Below is a listing. Set down exactly the lines from the one containing "You are a computer-use agent." through the one containing "Instruction: Select the Kind legend swatch", both ends included, and leave out the rest.
[[ RECORDS FOR THIS TASK open ]]
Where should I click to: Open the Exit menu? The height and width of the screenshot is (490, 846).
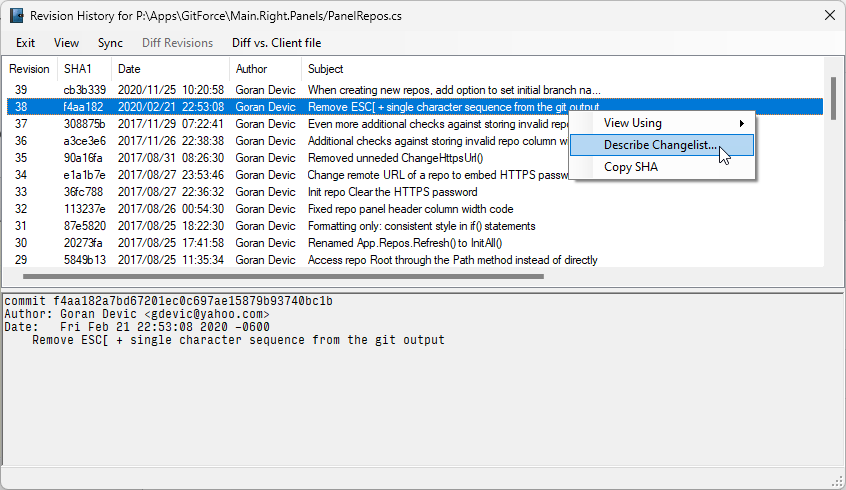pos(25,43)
[[ RECORDS FOR THIS TASK closed ]]
[[ RECORDS FOR THIS TASK open ]]
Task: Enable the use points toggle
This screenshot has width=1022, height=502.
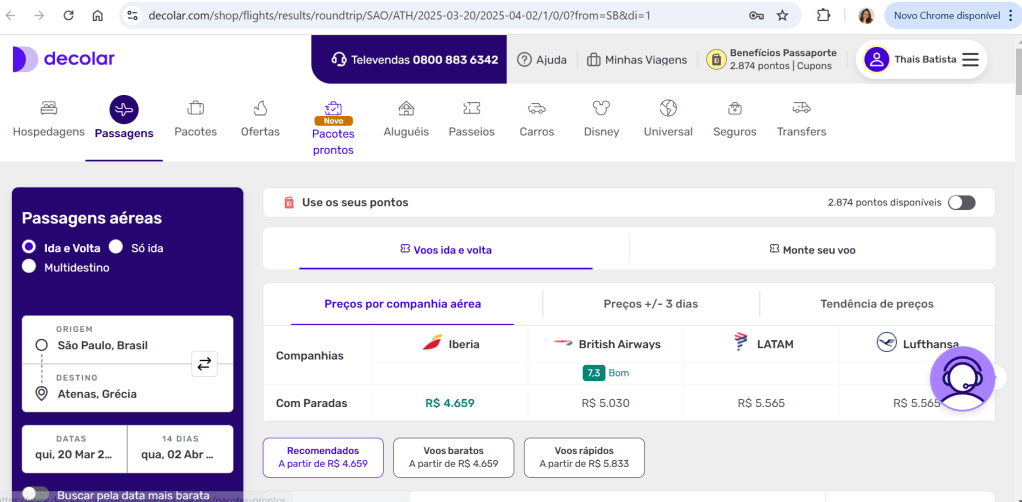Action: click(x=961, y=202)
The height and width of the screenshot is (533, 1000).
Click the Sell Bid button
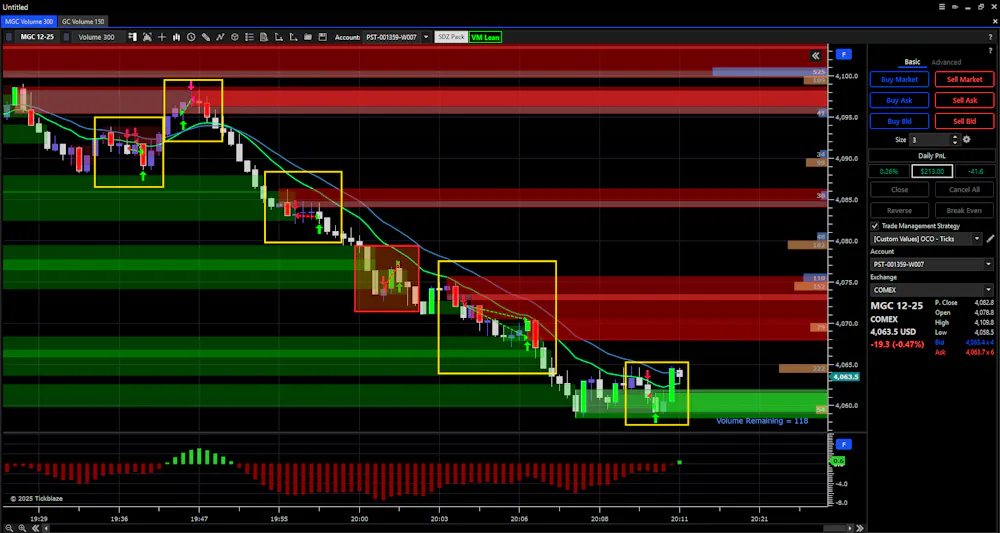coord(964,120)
[[ RECORDS FOR THIS TASK closed ]]
[[ RECORDS FOR THIS TASK open ]]
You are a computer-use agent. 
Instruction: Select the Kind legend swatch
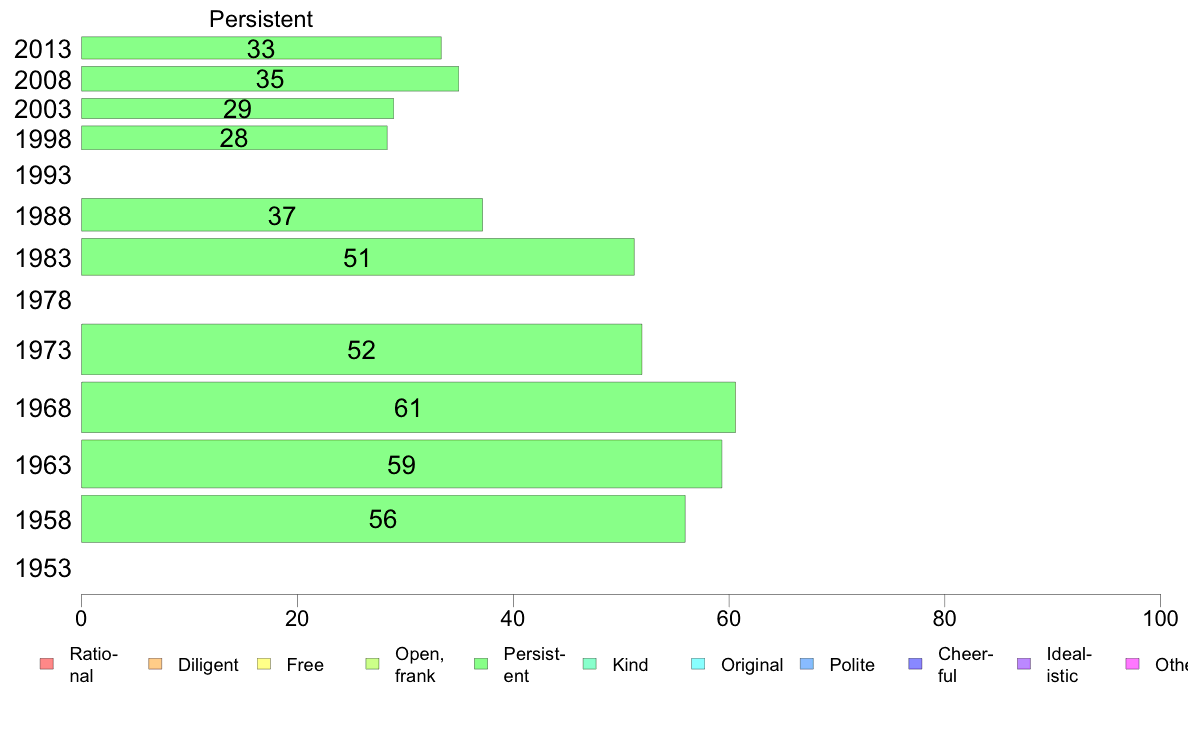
[[ RECORDS FOR THIS TASK closed ]]
OUTPUT:
You are a computer-use agent. 
Instruction: Select the Kind legend swatch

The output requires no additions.